**Prompt:**
The needed output is the run of lines below from the one containing "You are a GUI" through the one containing "Where should I", copied exactly and free of pictures.
-*-
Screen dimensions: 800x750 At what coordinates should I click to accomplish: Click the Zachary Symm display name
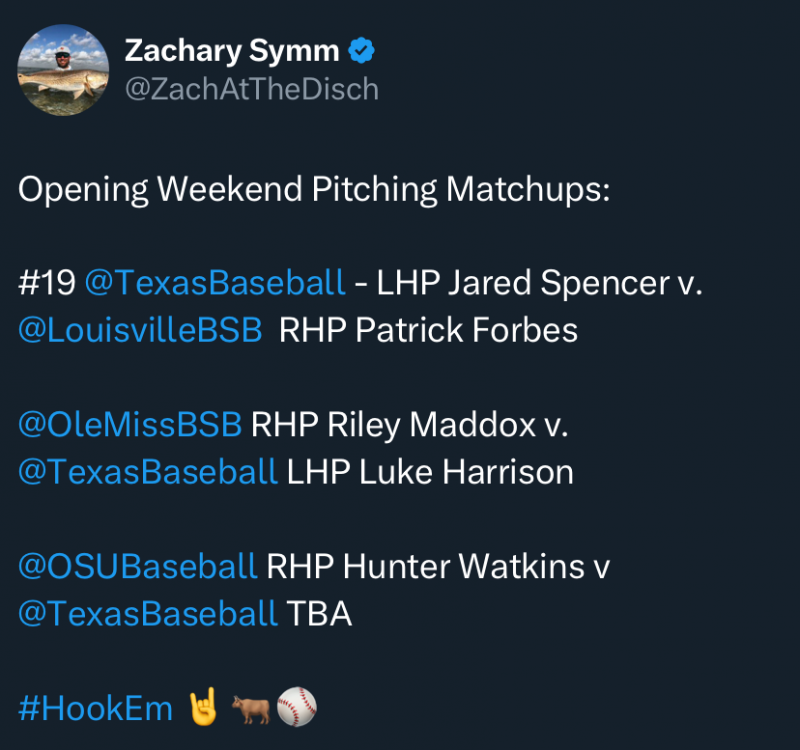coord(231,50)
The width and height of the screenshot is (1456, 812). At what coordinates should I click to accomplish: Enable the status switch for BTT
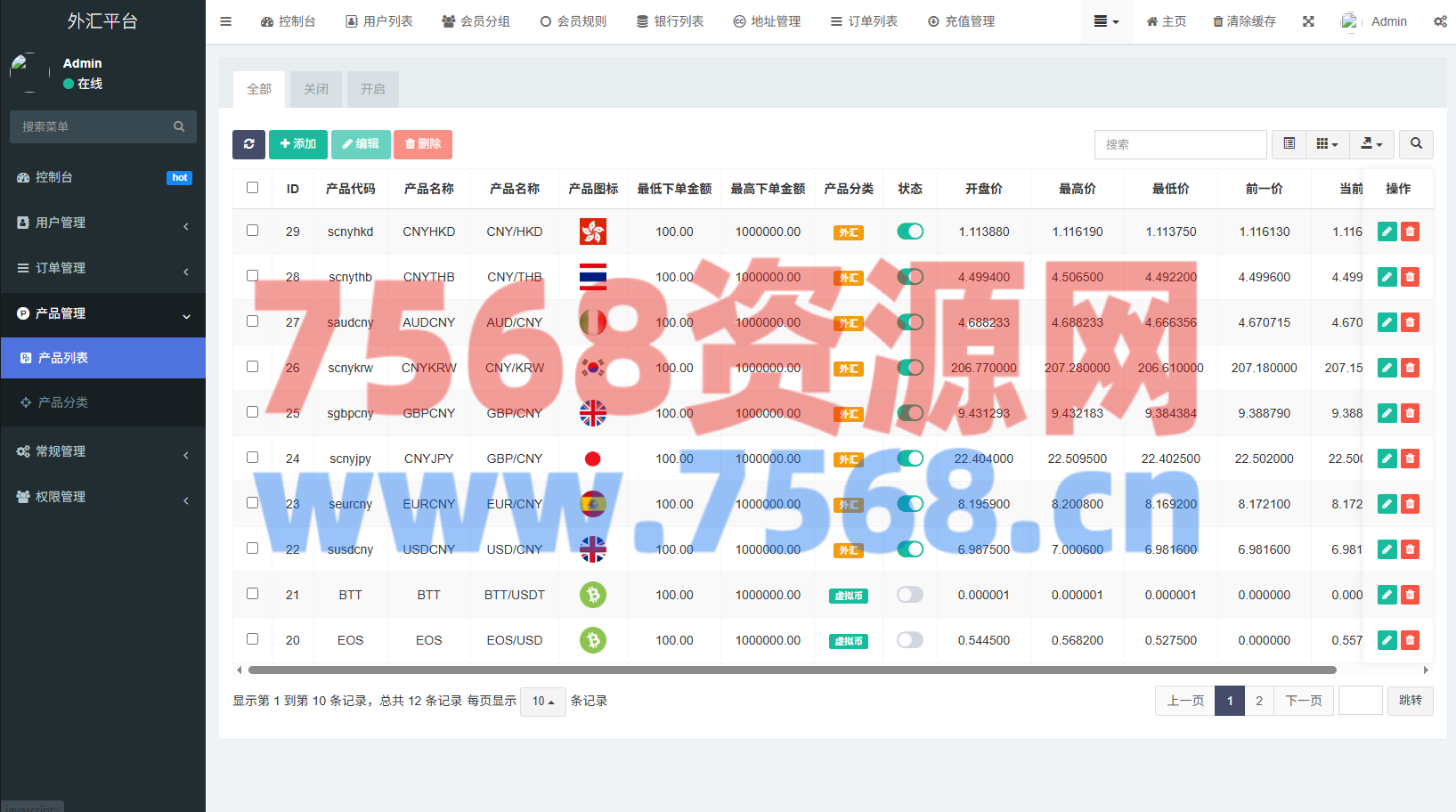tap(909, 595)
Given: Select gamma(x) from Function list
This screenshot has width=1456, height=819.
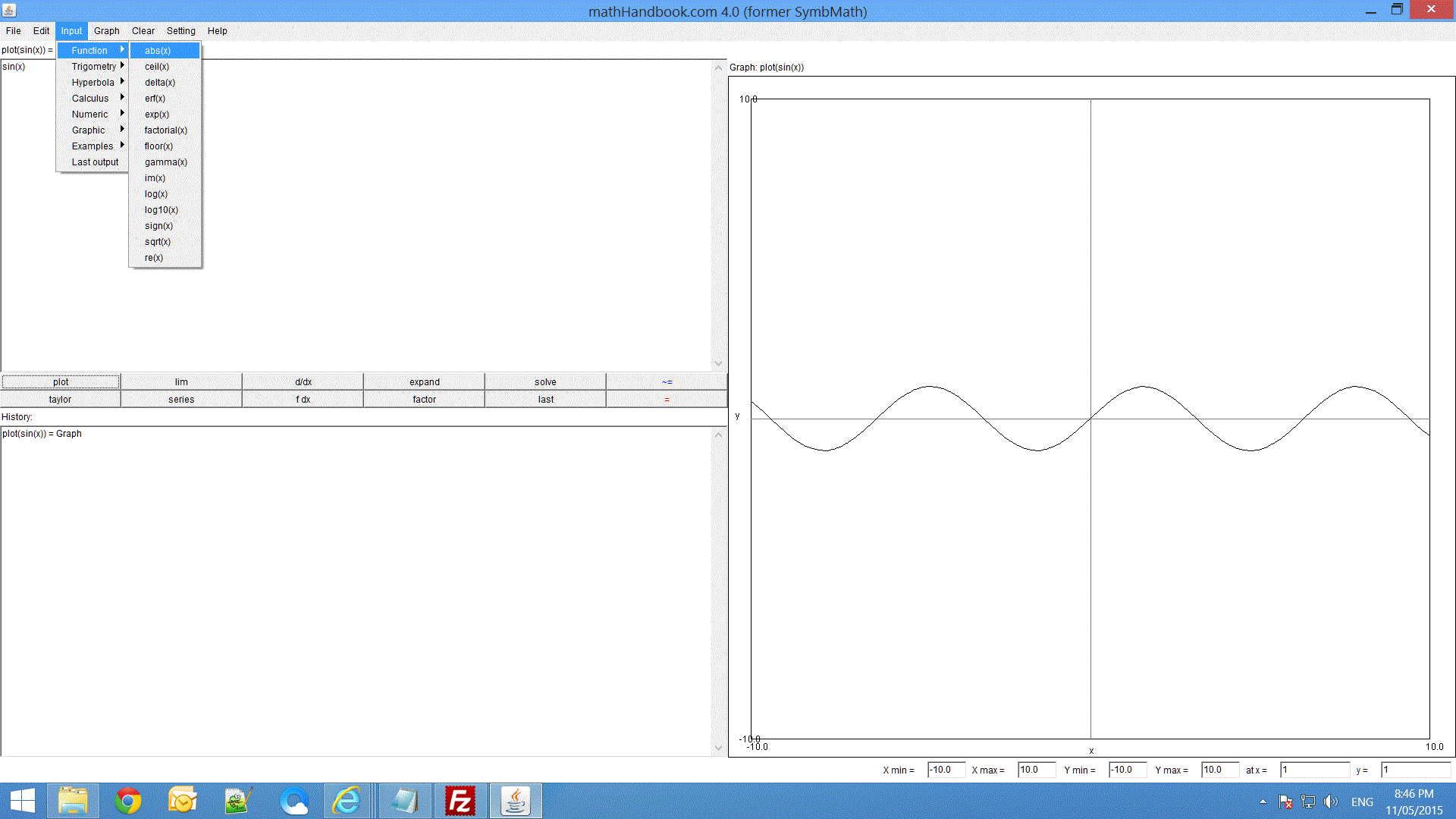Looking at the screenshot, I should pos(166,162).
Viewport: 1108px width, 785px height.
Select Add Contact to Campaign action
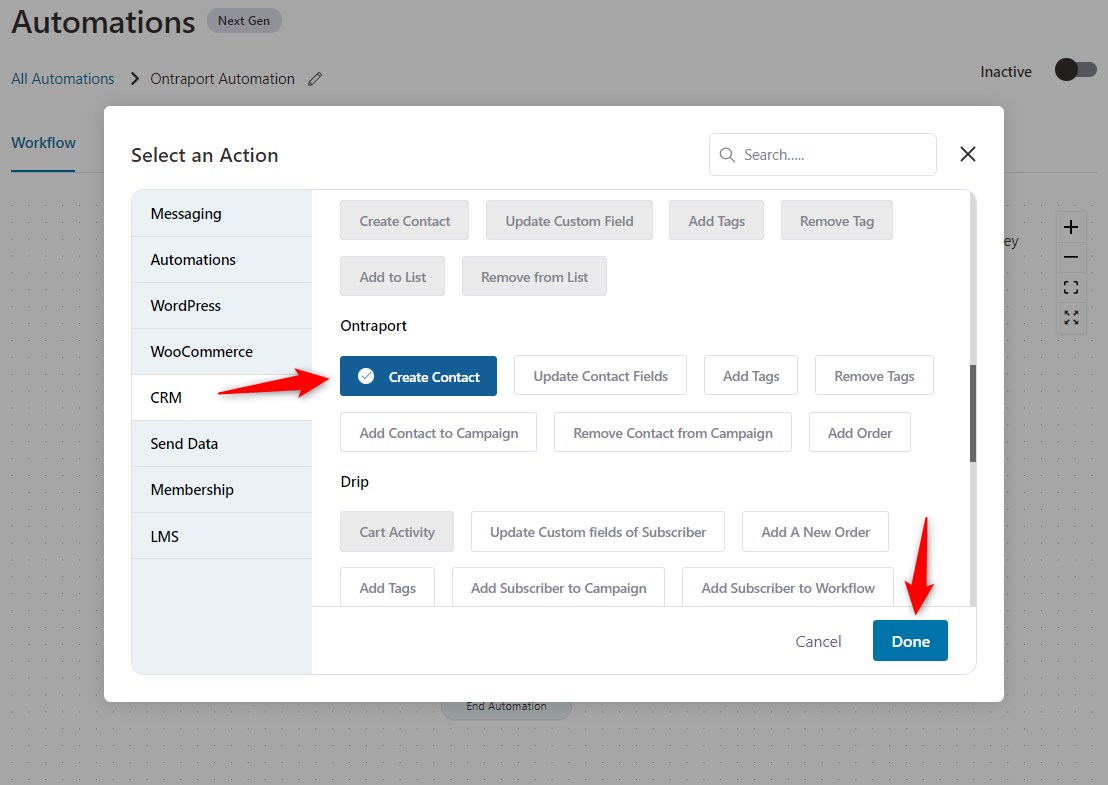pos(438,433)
-*-
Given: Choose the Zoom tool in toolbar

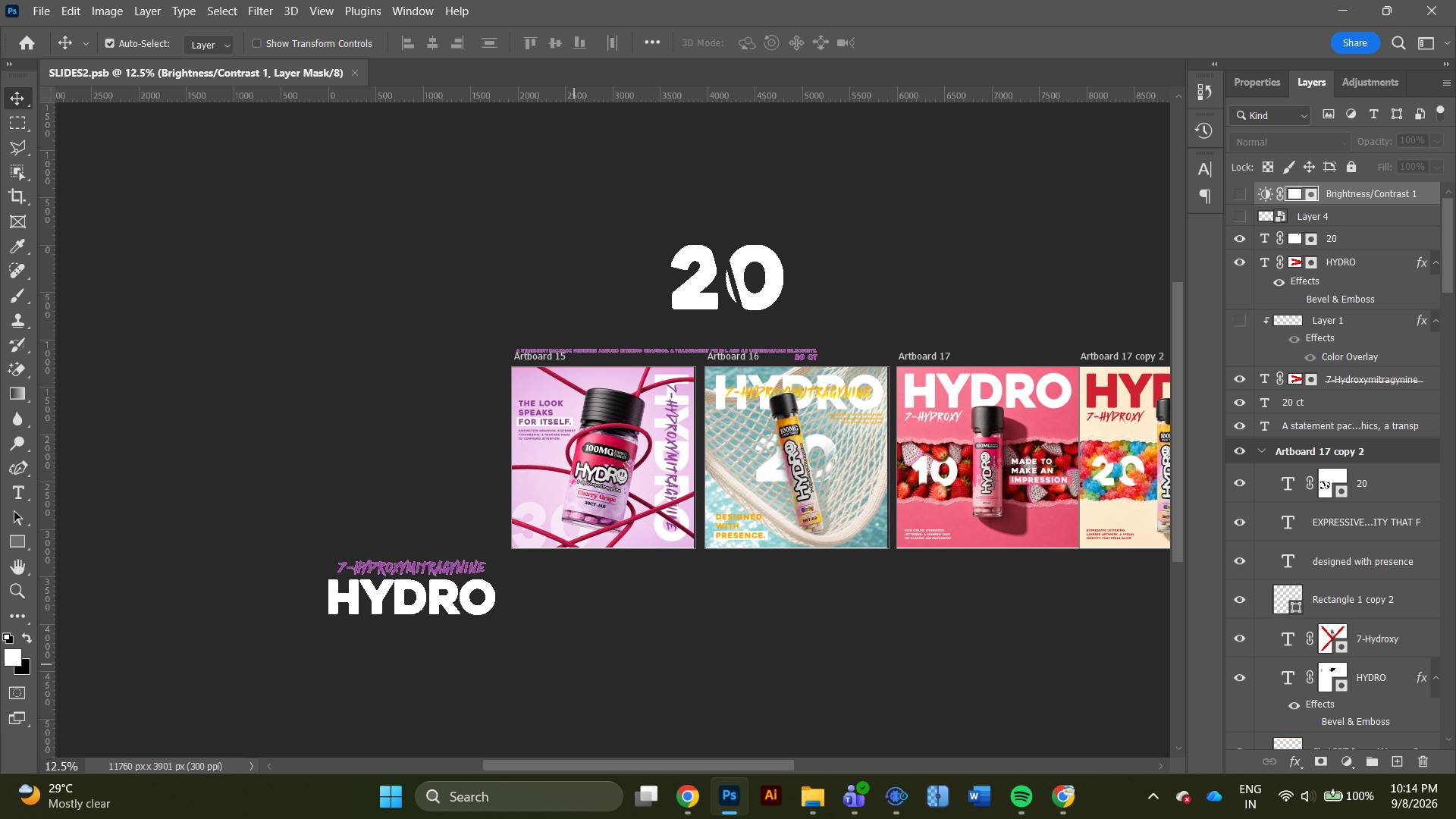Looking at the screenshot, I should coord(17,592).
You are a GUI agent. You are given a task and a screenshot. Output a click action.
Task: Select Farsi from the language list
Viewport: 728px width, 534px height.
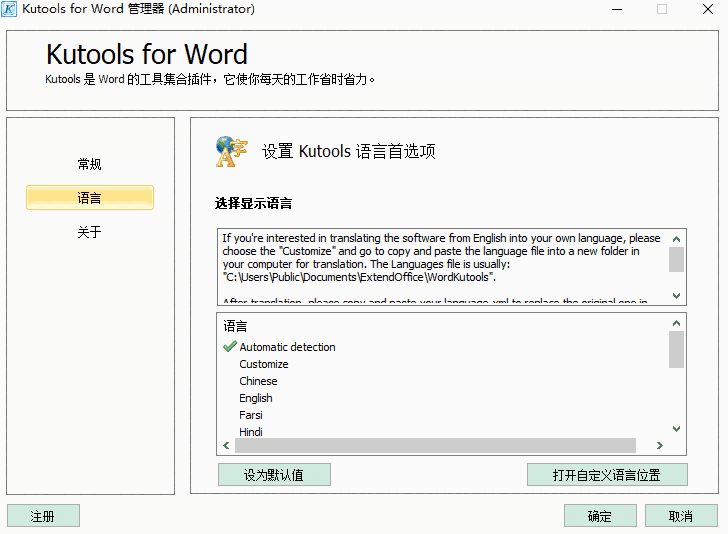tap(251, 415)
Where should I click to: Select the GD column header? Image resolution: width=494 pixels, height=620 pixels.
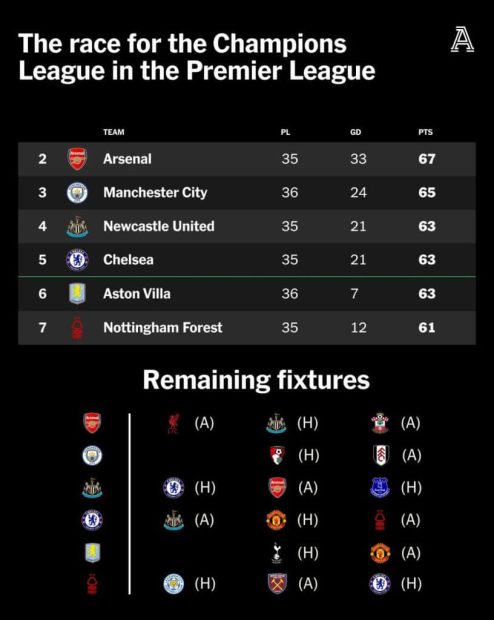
-*-
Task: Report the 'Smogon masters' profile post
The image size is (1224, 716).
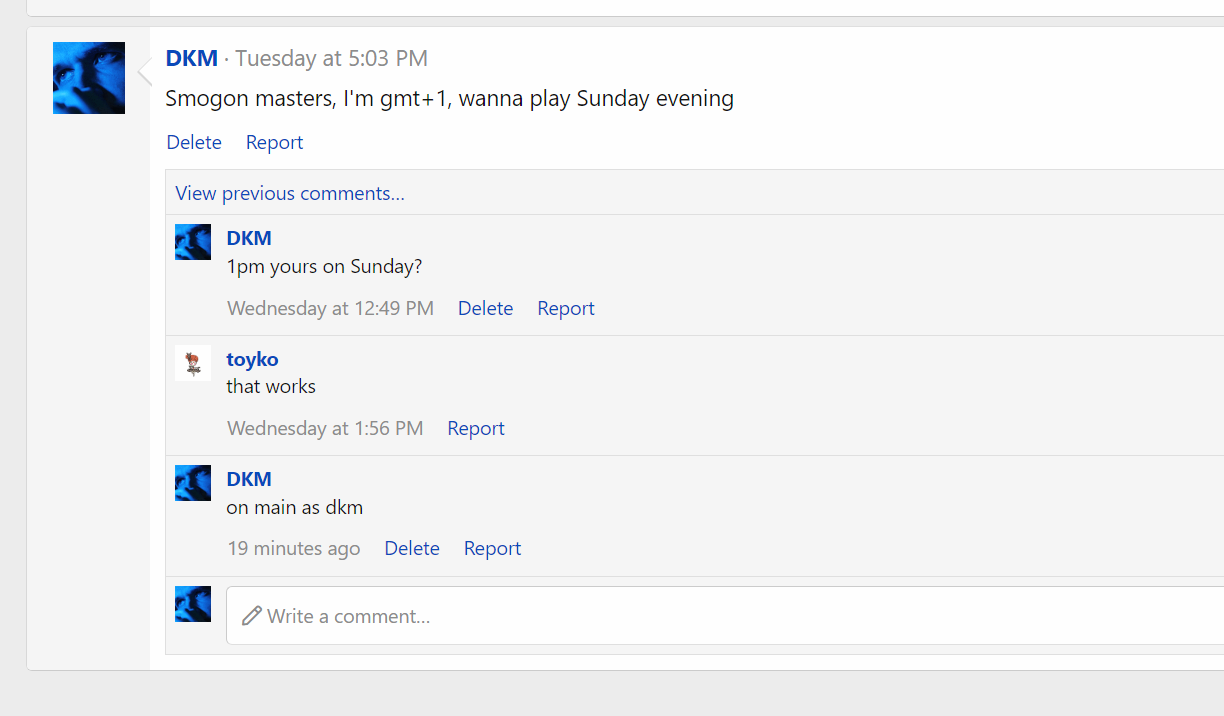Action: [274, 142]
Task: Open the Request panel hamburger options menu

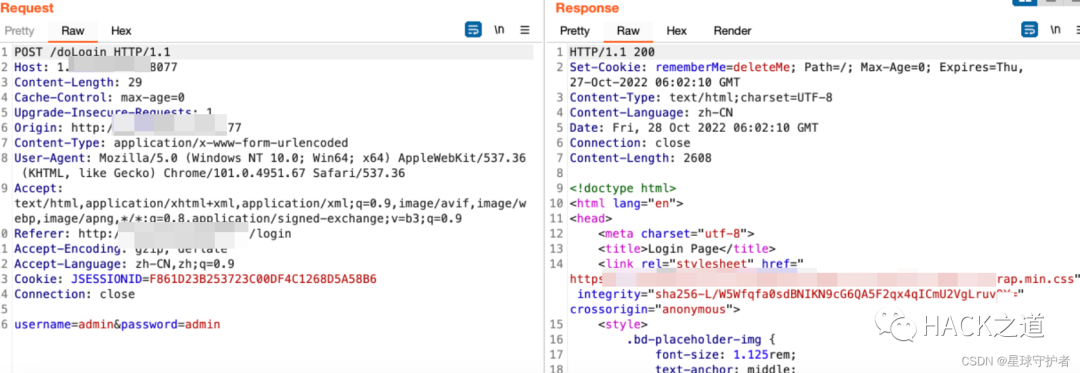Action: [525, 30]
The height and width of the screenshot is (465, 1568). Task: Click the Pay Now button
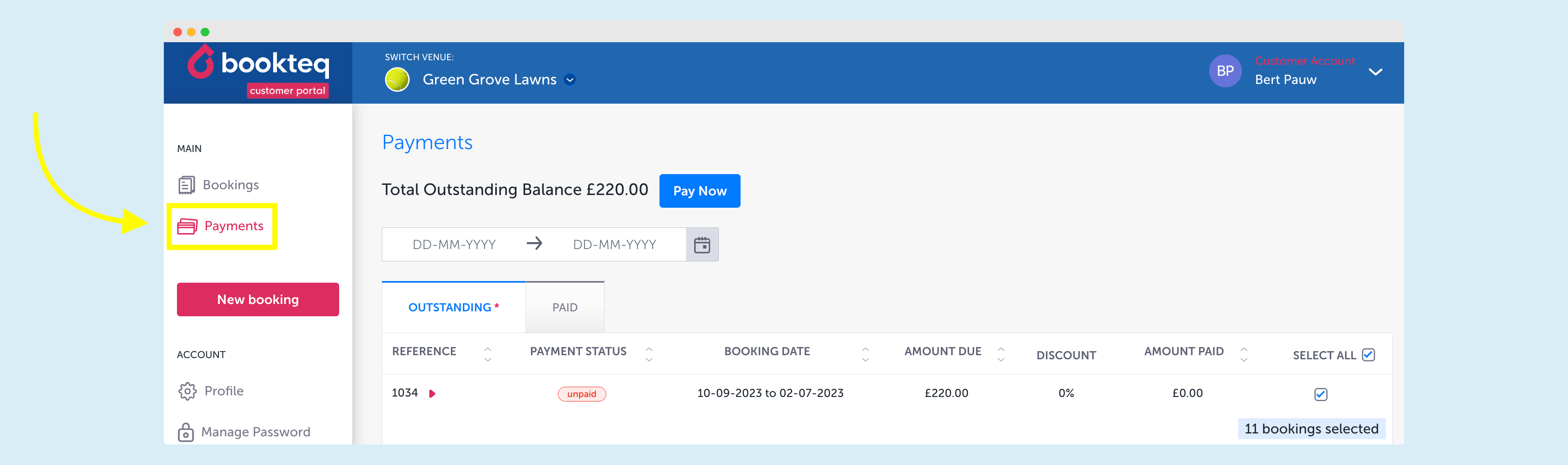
-*-
**Answer area:**
You are a GUI agent. You are given a task and a screenshot. Output a click action.
Task: Select Farsi from the language list
Viewport: 728px width, 534px height.
tap(251, 415)
Where should I click to: Select the GD column header? Image resolution: width=494 pixels, height=620 pixels.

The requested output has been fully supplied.